LA SOCIALDEMOCRACIA: DEL ÉXITO A LA MUERTE
En marzo de este año el profesor Gabriel Tortella declaraba a un diario digital: “La izquierda ha muerto de éxito en todo el mundo. La socialdemocracia ha vencido en toda línea. Todos los países modernos son socialdemócratas, aunque estén gobernados por partidos conservadores”. Esta aseveración, que se ha repetido en distintos ámbitos, habría tenido pleno sentido de haberse pronunciado en los años setenta, pero resulta absolutamente falsa en los momentos actuales.

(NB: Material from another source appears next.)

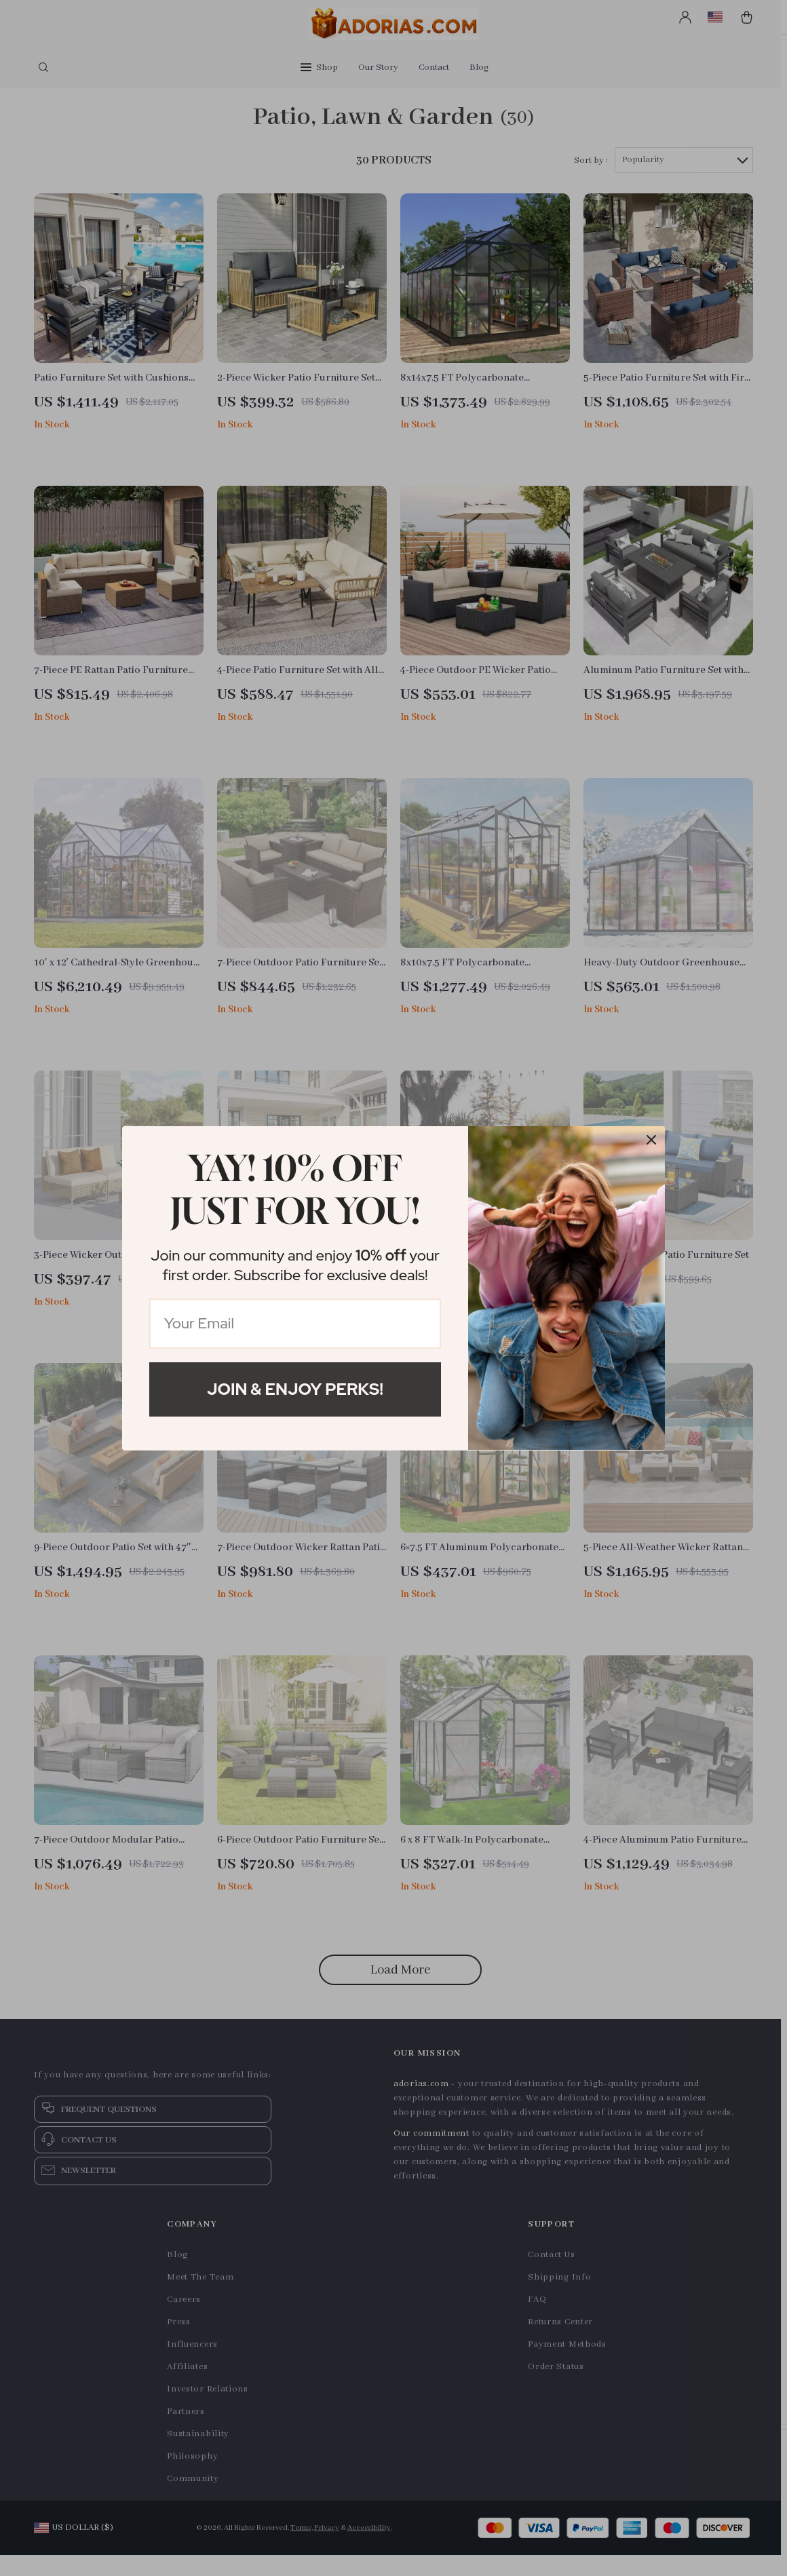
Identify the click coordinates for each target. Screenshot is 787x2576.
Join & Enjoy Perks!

La socialdemocracia se configuró como sistema intermedio entre el llamado socialismo real y el capitalismo salvaje del siglo XIX, contraponiendo el Estado social al Estado liberal. El liberalismo, partiendo de Montesquieu y de Rousseau, había establecido frente al Antiguo Régimen los derechos civiles y políticos, la división de poderes, el sometimiento por igual de todos ante la ley y el derecho de todos los ciudadanos a participar en los asuntos públicos; pero las condiciones económicas creadas con la división del trabajo y la Revolución industrial habían convertido todos estos derechos en papel mojado para la mayoría de los ciudadanos. La misma democracia estaba en peligro, porque la acumulación del poder económico en pocas manos concedía a una minoría suficientes medios y facilidades para falsear el juego político de manera que, tal como escribió Hermann Heller, bajo una máscara democrática, se establecía la más terrible de las dictaduras, la del dinero. Fueron muchas las voces que se levantaron frente a esta situación, proponiendo que el Estado liberal debería ser superado por un nuevo concepto político, el Estado social.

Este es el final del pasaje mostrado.